PASSAGE —

Single by Scandal

from the album Baby Action
- Released: October 6, 2010
- Genre: J-pop; hard rock;
- Length: 3:29
- Label: Epic Records Japan
- Songwriter(s): Ryudo Uzaki, Yoko Aki

Scandal singles chronology
| "Namida no Regret" (2010) | "Scandal Nanka Buttobase" (2010) | "Pride" (2011) |

Music video
- "Scandal Nanka Buttobase" on YouTube

= Scandal Nanka Buttobase =

"Scandal Nanka Buttobase" (スキャンダルなんかブッ飛ばせ) is the eighth major single (11th overall) released by Scandal. It was released in four versions: three limited CD+DVD editions and a regular CD-only edition. All limited editions came housed in a cardboard case along with a first press bonus of a button badge. The limited editions and the first press of the regular edition also came with a special photo booklet and a greeting event application card. Each DVD contains the full version of one of the band's performances on their television show Shiteki Ongaku Jijou. The title track was written and composed by the husband-and-wife duo Yoko Aki and Ryudo Uzaki, who are known for creating many songs for Momoe Yamaguchi. The single reached #3 on the Oricon weekly chart and charted for seven weeks, selling 35,772 copies, making it Scandal's physically best selling single.

INPUT MATERIAL —
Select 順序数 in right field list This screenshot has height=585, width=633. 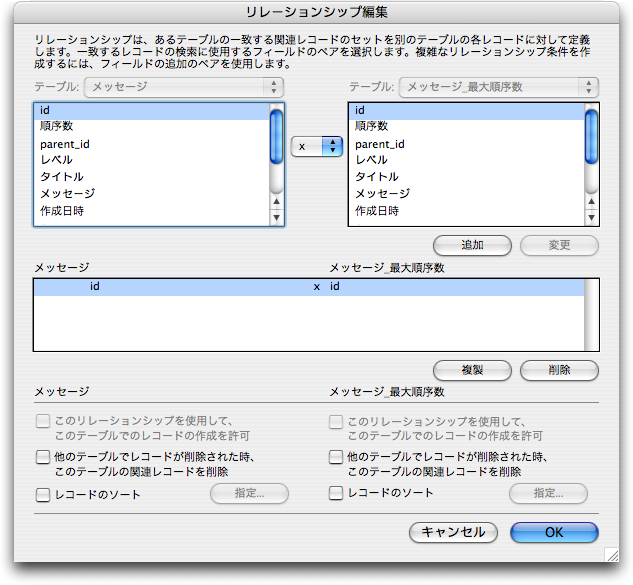pos(371,127)
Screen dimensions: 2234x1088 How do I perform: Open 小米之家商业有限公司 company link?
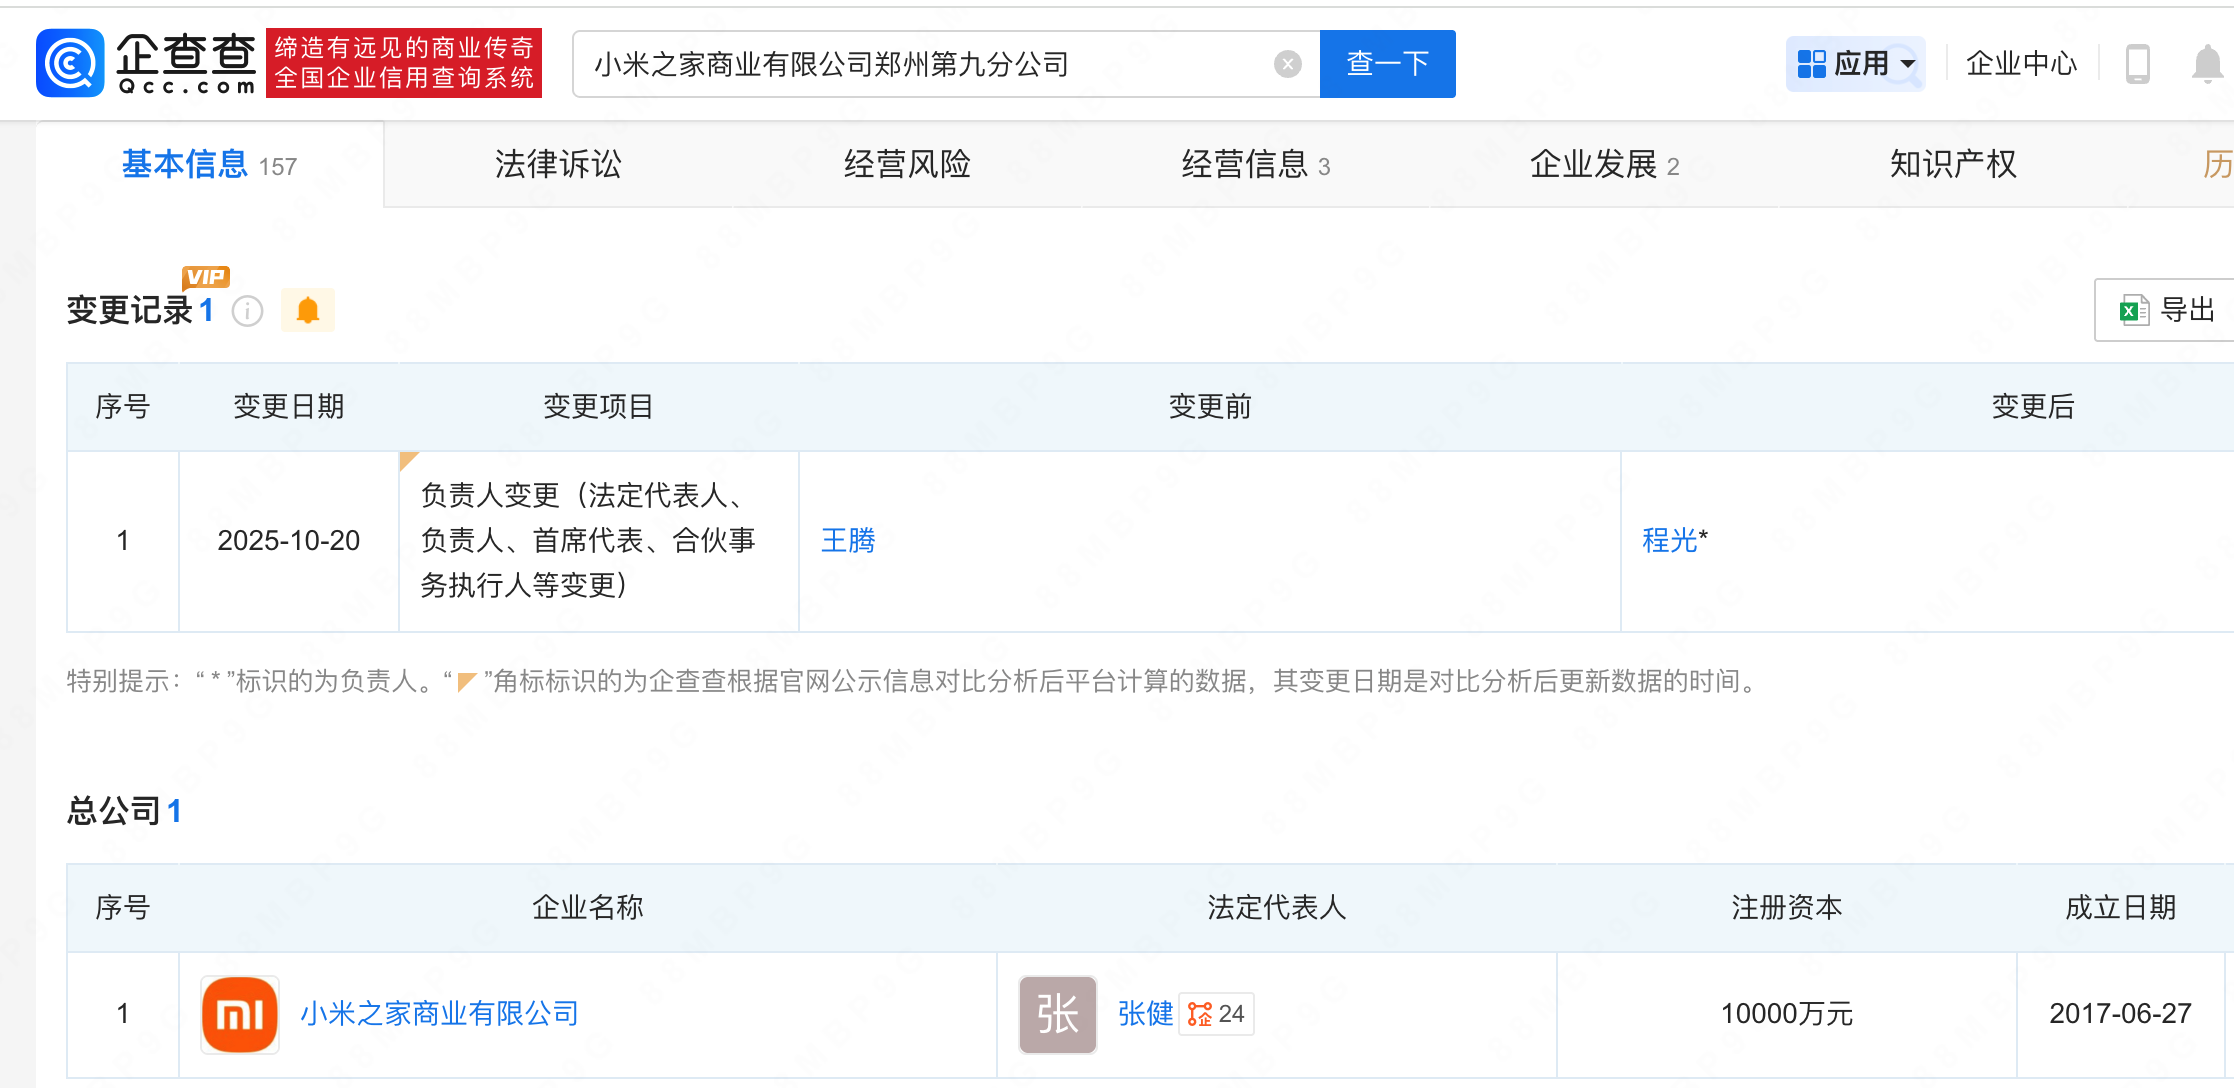pos(439,1014)
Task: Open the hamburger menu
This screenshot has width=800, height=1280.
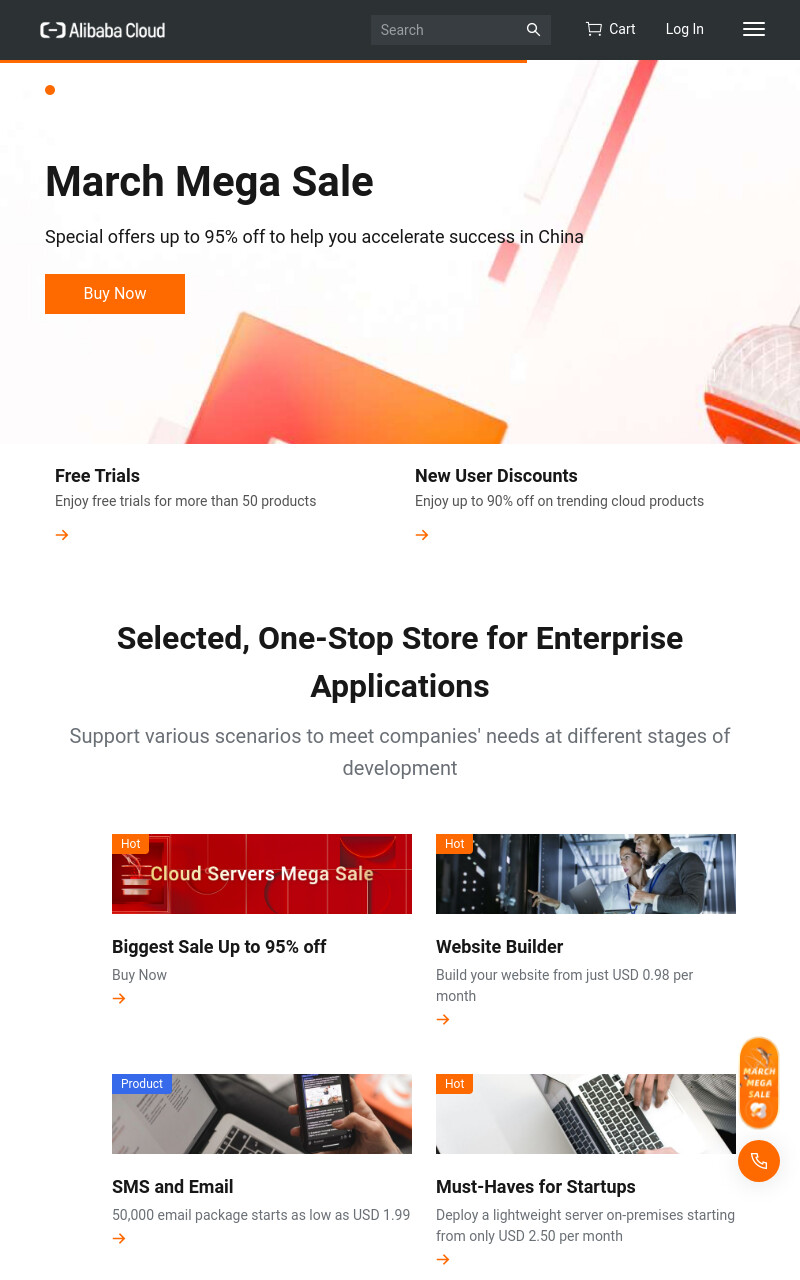Action: (x=754, y=30)
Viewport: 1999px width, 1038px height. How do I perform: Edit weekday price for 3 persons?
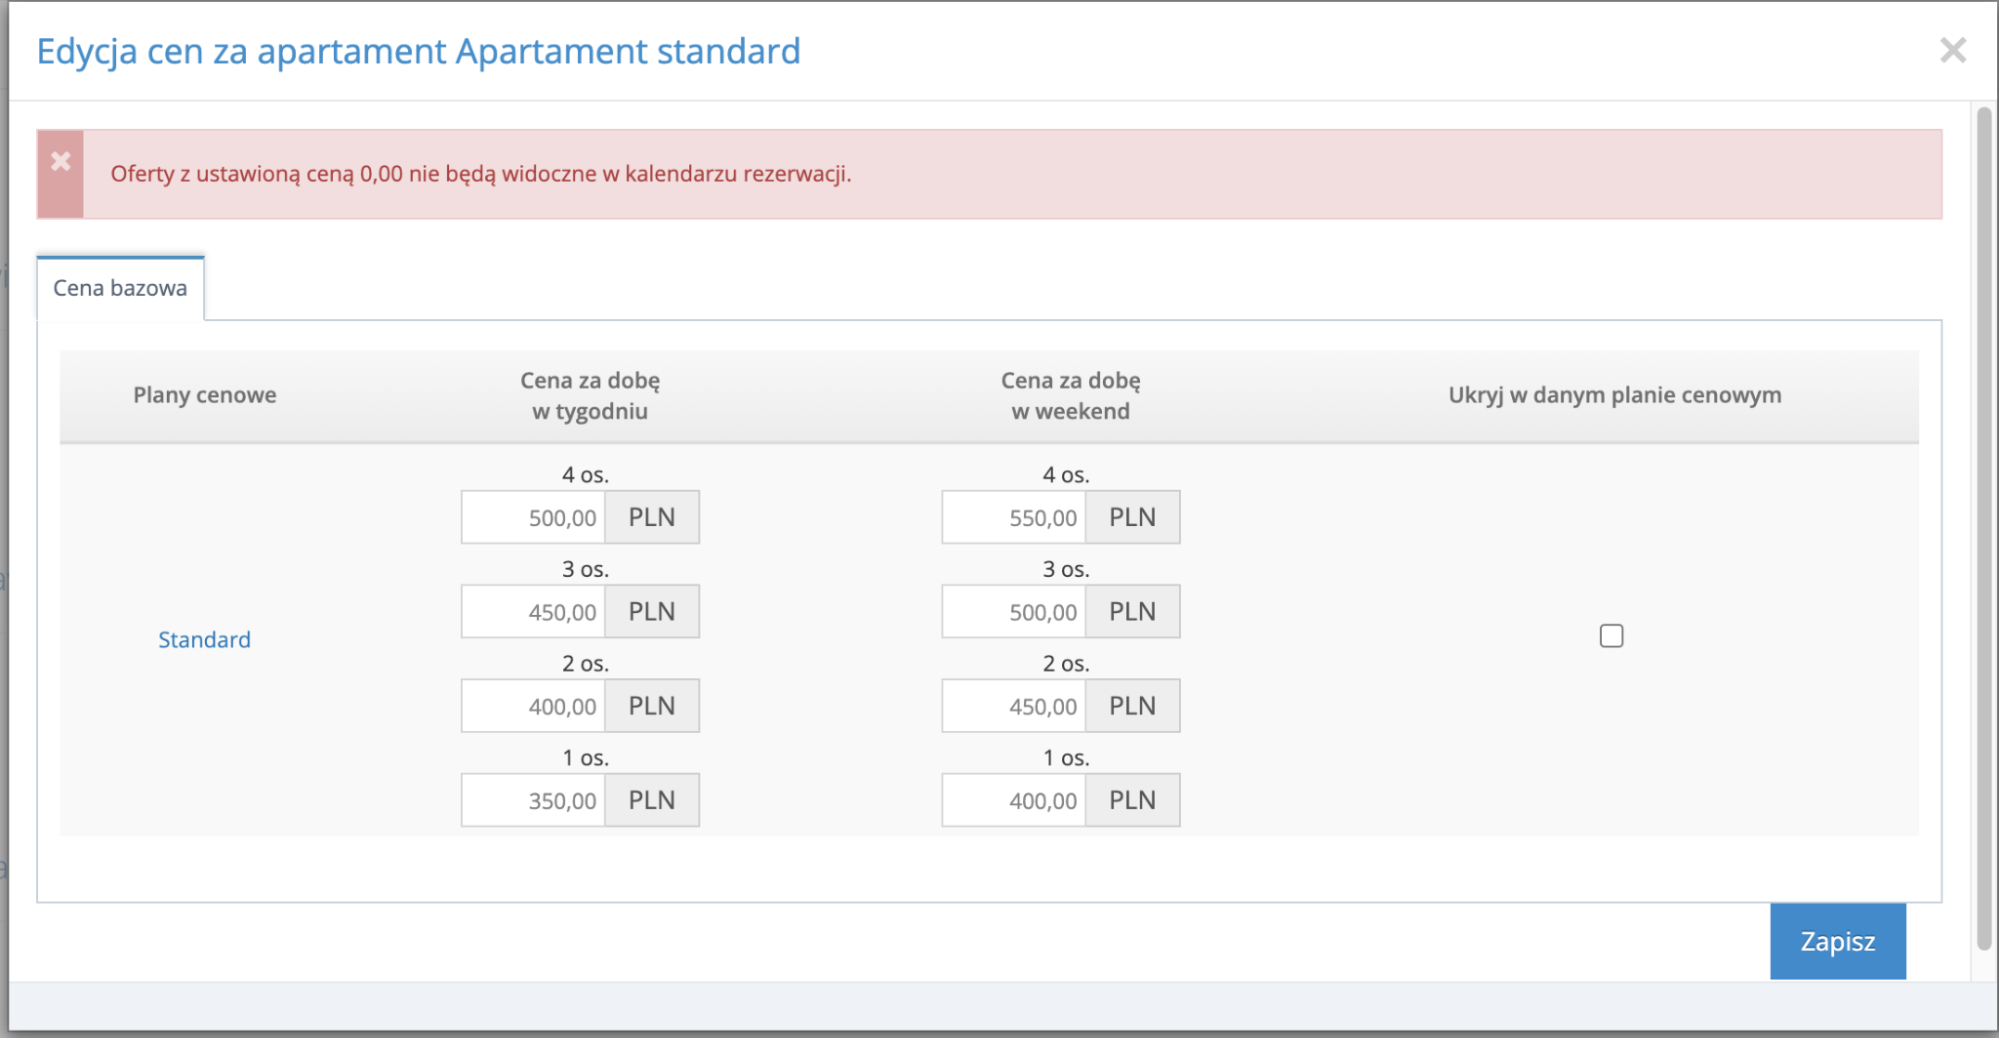[534, 611]
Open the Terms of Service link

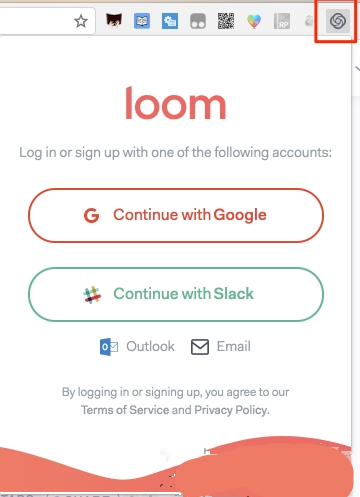(125, 410)
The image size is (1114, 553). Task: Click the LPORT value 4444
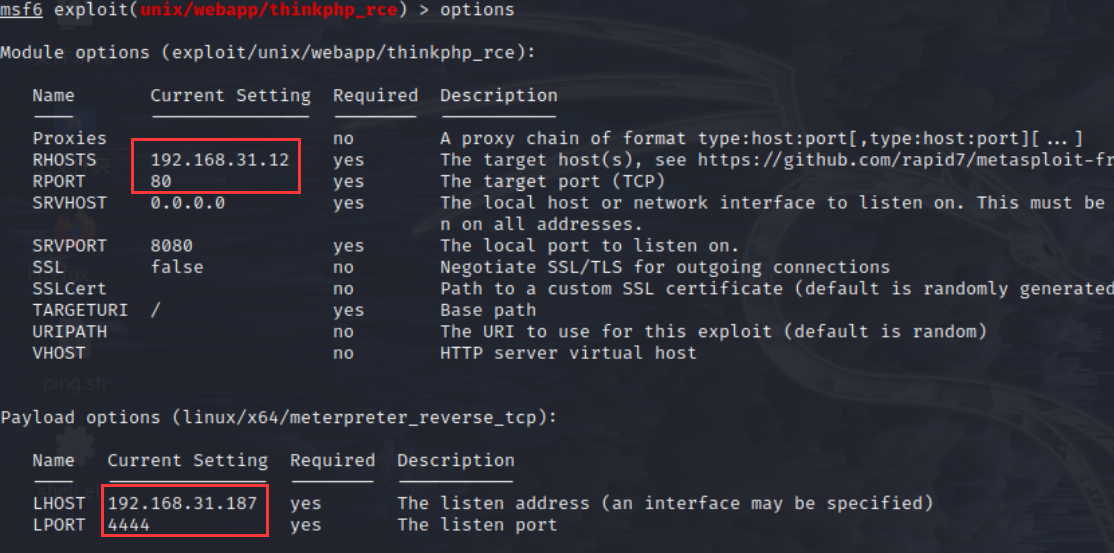(x=129, y=524)
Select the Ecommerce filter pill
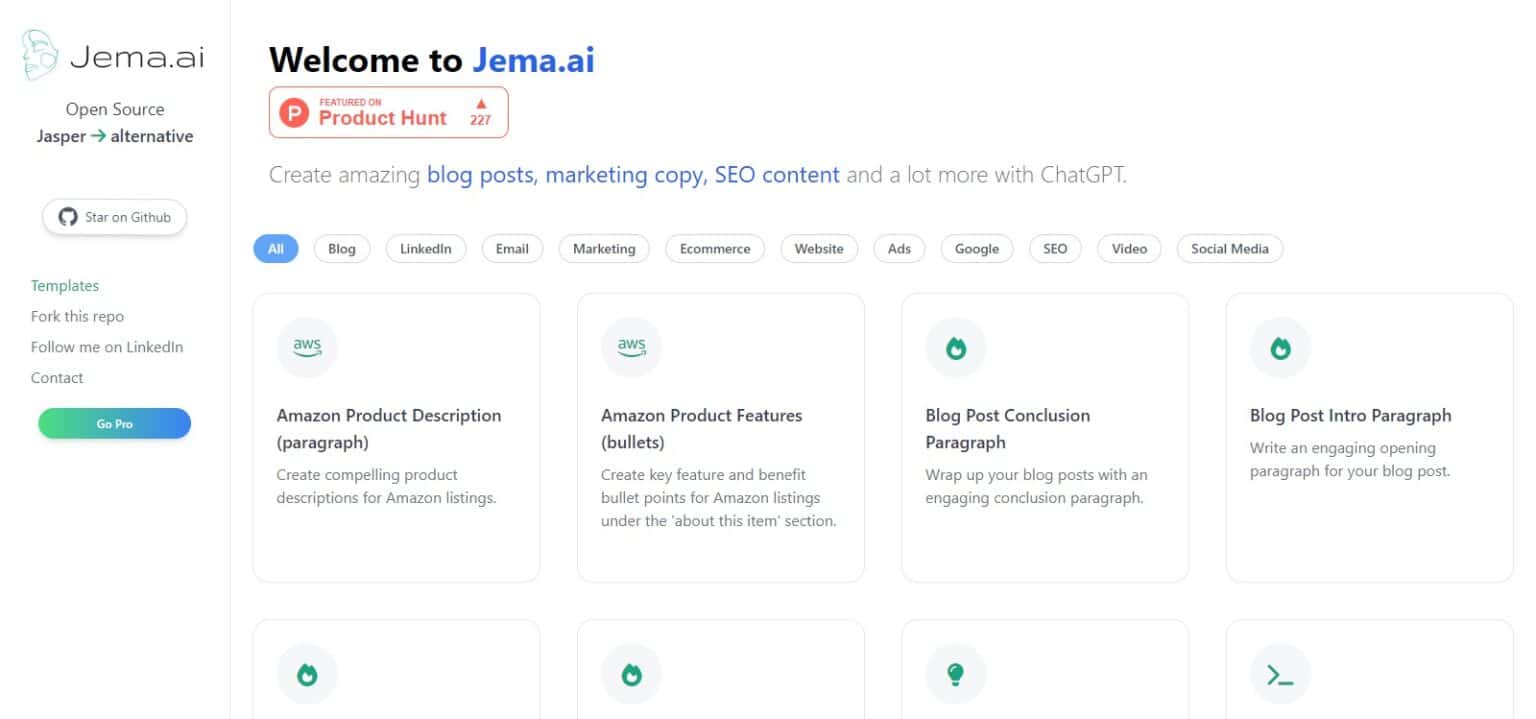 715,249
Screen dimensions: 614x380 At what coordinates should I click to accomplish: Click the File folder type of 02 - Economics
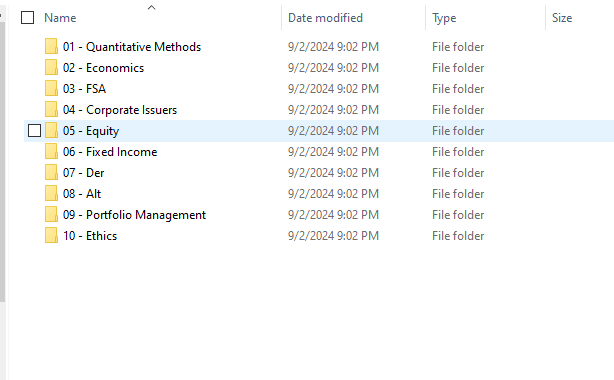click(458, 68)
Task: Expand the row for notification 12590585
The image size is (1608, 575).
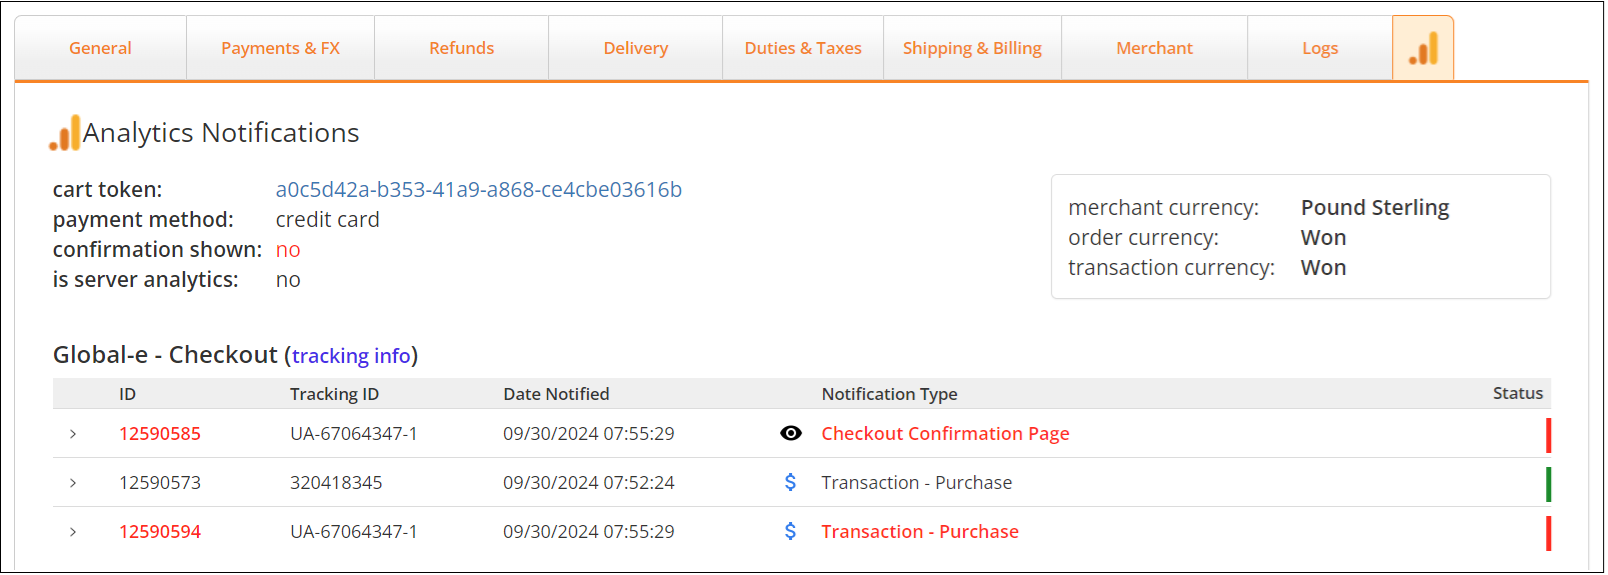Action: click(73, 433)
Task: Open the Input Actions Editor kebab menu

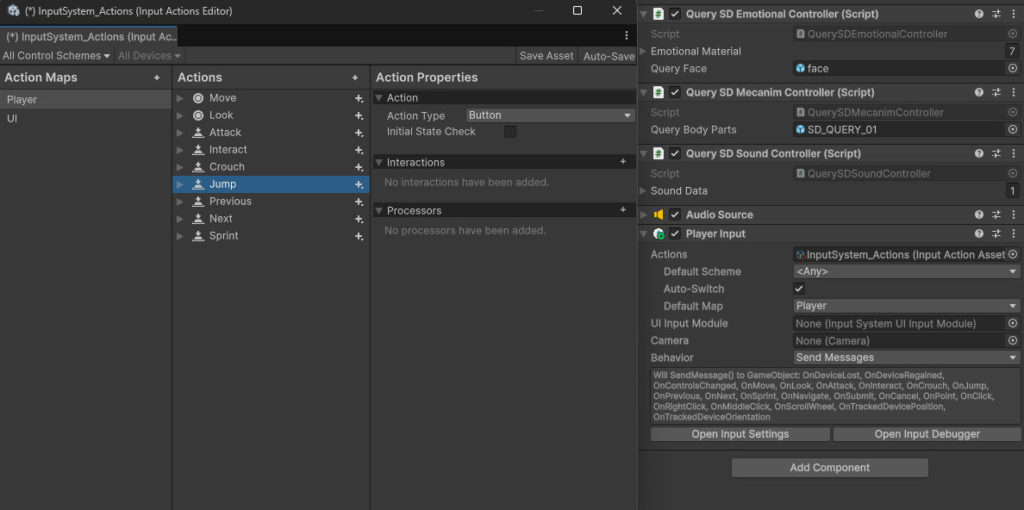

EXERCISE 1 —
According to the passage about the single "Scandal Nanka Buttobase," how many copies did the single sell?
EXERCISE 2 —
Repeat the portion of the records that opens with the line containing "Select the Ecommerce filter pill" and closes with the line containing "Action: click(73, 433)", keeping both of those lines and omitting the pictures.

EXERCISE ANSWER 1 —
35,772 copies

EXERCISE ANSWER 2 —
Select the Ecommerce filter pill
 715,249
Screen dimensions: 614x380 At what coordinates should I click to accomplish: Click the File folder type of 02 - Economics
click(458, 68)
Task: Expand the row for notification 12590585
The image size is (1608, 575).
Action: click(73, 433)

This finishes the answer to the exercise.